Like most adventure-focused co-ops, Betrayal Legacy has strong character, skill-test, and combat systems:

  • Each character is defined by four characteristics, which are both their health and their skill levels. The characters are further expanded by item and omen cards that they can collect.
  • Skill tests simply require players to roll a number of dice equal to a characteristic, with successes on their dice being measured against a specific target (or a set of ranges) set on a card, tile, or rulebook.
  • Combat is then a simple expansion of the skill tests, to make them oppositional.

However, Betrayal Legacy’s adventure system shines not in these mundane mechanics, but in its storytelling. Evocative and colorful story elements certainly appear in the house’s room tiles and in the item, omen, and event cards. However, the core story appears through the Haunt, which reveals some past or present horror, then gives both the cooperative characters and the traitor specific actions that they must undertake to defeat (or empower) the horror. The strength of a Haunt’s storytelling comes from the fact that these actions are evocative and often carefully layered. They allow the players to take part in a story through what they do in the game.

Betrayal Legacy takes its adventure mechanics to the next level through its legacy play. Items can become tied to families, and new events can be introduced into the house based on the outcomes of past games. The house itself can even change!

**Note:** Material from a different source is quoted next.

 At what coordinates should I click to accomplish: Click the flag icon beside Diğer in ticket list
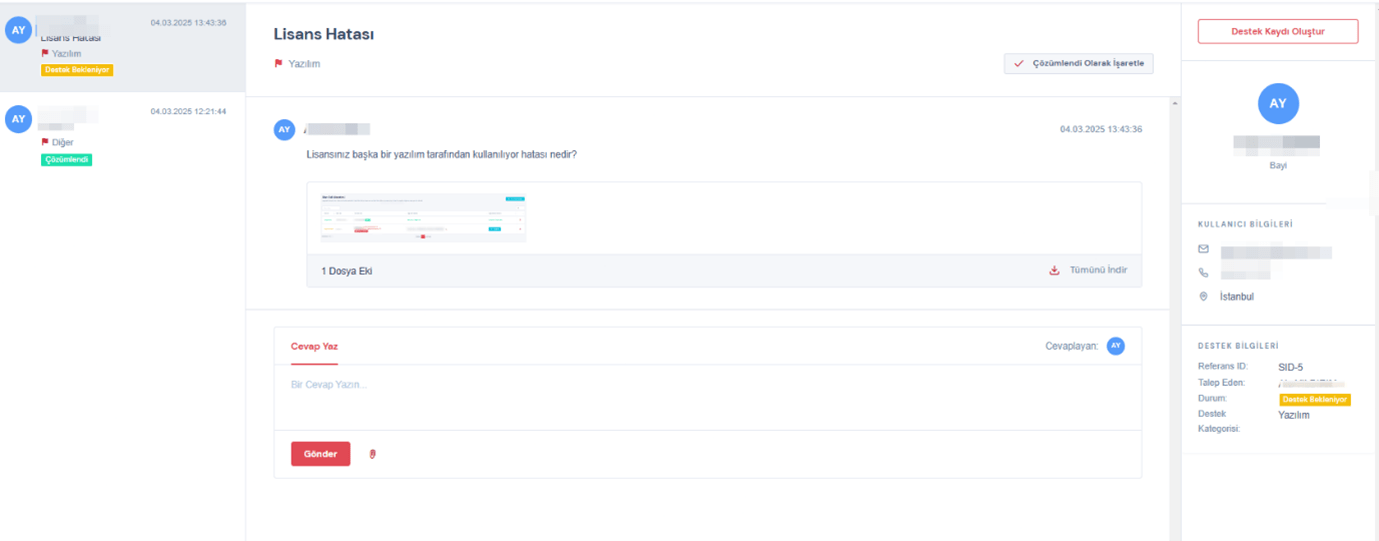coord(45,142)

As a legacy game, Betrayal Legacy doesn’t feel as deep as designs like SeaFall (2016), Pandemic Legacy Season Two (2017), and Charterstone (2017), all of which allow players to more explicitly and regularly expand the game; instead, Betrayal Legacy primarily applies its legacy play to its core strength: storytelling.

Expansions & Variants

Betrayal Legacy is essentially a variant of Betrayal at House on the Hill redeveloped for Legacy play. But the core gameplay is similar enough that this case study could largely by repeated for the original game.

Being a legacy game, it’s unlikely that Betrayal Legacy will ever be supplemented (though it does contain rules for continuing play after the legacy story is done). However, the second edition of the original Betrayal at House on the Hill (2010) does have an expansion, Widow’s Walk (2016). There’s also a variant game set in D&D’s Forgotten Realms called Betrayal at Baldur’s Gate (2017).

Final Thoughts

The challenge machinery in Betrayal Legacy is quite minimal. It’s most interesting for the fact that it flaunts the conventions of the co-op category by offering gameplay that’s neither entirely cooperative, entirely overlord-focused, or entirely hunter-focused. Meanwhile, its cooperative machinery offers another great lesson by demonstrating how a game can empower cooperation through solid scenario design.

“It’s a roleplaying campaign in a box.”